Orientalischer Dunst

Konstanz – Zöllner dreier mobiler Kontrolleinheiten des Hauptzollamts Singen haben in der vergangenen Woche Shisha-Cafés und -Lounges im Stadtgebiet von Konstanz kontrolliert und dabei knapp 85 Kilo Wasserpfeifentabak sichergestellt.

(Bild: Zoll)

(Bild: Zoll)

In insgesamt fünf der kontrollierten Shisha-Cafés kam es zu Beanstandungen. So wurden zum Beispiel Kleinverkaufspackungen des Shisha-Tabaks durch die Barbetreiber geöffnet und mit Gewinnerzielungsabsicht in kleineren Portionen weiter verkauft. Diese Vorgehensweise ist jedoch nicht zulässig, da Kleinverkaufspackungen nur ungeöffnet an Endverbraucher verkauft werden dürfen.

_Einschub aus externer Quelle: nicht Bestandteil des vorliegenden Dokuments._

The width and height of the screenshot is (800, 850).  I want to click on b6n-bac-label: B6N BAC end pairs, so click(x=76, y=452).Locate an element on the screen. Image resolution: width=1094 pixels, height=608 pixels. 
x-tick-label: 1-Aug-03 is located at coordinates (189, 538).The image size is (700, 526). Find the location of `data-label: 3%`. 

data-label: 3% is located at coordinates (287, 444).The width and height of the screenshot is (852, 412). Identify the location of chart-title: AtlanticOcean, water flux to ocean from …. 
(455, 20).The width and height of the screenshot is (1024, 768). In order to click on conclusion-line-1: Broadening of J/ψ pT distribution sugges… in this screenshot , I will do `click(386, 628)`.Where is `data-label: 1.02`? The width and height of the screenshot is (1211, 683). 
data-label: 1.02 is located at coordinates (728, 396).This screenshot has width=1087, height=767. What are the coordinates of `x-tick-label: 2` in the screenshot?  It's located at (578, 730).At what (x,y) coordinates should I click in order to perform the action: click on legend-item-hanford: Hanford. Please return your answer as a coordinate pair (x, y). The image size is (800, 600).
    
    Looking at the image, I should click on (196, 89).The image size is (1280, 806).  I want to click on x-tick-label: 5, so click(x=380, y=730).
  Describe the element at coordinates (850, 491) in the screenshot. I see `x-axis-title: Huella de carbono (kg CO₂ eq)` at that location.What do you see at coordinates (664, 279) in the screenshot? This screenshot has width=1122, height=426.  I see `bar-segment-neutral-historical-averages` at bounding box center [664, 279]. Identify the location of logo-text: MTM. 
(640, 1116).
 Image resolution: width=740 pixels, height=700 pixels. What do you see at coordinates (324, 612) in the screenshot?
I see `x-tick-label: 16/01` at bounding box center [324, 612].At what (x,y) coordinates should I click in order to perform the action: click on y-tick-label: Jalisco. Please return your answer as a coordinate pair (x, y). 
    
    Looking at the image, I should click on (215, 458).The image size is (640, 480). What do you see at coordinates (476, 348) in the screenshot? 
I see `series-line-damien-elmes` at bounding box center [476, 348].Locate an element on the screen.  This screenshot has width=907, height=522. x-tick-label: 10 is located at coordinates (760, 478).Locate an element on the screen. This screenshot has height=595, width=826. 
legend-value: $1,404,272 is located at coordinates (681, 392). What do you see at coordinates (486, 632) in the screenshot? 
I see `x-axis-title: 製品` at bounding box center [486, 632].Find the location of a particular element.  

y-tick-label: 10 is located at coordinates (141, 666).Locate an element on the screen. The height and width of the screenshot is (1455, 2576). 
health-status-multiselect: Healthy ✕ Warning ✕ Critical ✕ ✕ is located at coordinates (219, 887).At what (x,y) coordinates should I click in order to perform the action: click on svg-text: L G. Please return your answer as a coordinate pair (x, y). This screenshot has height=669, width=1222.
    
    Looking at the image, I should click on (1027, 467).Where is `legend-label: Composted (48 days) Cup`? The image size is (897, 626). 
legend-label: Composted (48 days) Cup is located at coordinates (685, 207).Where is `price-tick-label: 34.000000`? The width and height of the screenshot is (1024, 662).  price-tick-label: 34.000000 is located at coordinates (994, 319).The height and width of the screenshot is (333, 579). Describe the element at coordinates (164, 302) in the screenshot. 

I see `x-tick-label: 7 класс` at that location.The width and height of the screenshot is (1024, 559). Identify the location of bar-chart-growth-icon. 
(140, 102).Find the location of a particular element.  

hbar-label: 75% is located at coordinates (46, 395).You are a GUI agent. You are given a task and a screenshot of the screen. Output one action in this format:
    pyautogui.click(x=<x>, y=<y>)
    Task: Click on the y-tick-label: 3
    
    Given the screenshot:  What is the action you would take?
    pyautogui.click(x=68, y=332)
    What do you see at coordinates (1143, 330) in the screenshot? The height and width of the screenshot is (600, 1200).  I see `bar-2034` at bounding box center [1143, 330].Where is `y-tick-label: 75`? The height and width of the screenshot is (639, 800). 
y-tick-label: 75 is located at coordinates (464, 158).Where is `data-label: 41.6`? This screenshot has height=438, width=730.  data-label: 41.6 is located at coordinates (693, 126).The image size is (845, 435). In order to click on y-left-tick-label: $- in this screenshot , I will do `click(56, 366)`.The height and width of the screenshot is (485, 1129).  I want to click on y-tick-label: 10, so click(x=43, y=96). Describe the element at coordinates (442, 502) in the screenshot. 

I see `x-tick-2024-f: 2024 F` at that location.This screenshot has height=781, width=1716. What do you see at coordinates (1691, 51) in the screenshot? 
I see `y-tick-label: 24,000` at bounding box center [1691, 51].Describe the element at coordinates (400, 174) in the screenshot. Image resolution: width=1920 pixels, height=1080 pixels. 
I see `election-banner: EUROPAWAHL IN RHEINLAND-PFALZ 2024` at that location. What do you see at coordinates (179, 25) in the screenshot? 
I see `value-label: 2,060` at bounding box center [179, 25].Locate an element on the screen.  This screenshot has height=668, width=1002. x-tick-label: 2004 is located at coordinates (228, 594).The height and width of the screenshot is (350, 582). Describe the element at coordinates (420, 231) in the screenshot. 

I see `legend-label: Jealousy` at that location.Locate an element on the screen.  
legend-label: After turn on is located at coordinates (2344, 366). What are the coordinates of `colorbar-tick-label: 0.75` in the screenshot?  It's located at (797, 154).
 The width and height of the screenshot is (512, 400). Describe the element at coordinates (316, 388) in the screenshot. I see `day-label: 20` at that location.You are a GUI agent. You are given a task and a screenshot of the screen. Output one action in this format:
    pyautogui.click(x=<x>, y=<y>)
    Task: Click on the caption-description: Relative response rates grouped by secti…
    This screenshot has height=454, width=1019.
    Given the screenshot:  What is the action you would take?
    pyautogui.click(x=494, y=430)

Ferner haben die Shisha-Barbetreiber den Tabak nachträglich mit Feuchthaltemitteln (Molasse oder Glycerin) behandelt. Dies stellt jedoch eine sogenannte «unerlaubte Herstellungshandlung» dar und hat zur Folge, dass der gesamte Tabak, der durch das Feuchthaltemittel auch noch ein höheres Gewicht erhalten hat, noch einmal komplett versteuert werden muss. Auch unversteuerter Wasserpfeifentabak wurde bei den Kontrollen vorgefunden.

Wegen der Verstösse gegen das Tabaksteuergesetz und die Abgabenordnung wurden gegen die fünf Betreiber der betroffenen Lokalitäten im Alter von 31 bis 48 Jahren insgesamt vier Steuerstraf- und vier Ordnungswidrigkeitsverfahren eingeleitet.

Neben den nicht unerheblichen Steuernachzahlungen an Tabak- und Umsatzsteuer haben alle zusätzlich mit einer Geldstrafe oder Bussgeldern zu rechnen.

Der gesamte Wasserpfeifentabak wurde sichergestellt. Aufgrund möglicher gesundheitsschädlicher Inhaltsstoffe wird der Tabak voraussichtlich vernichtet.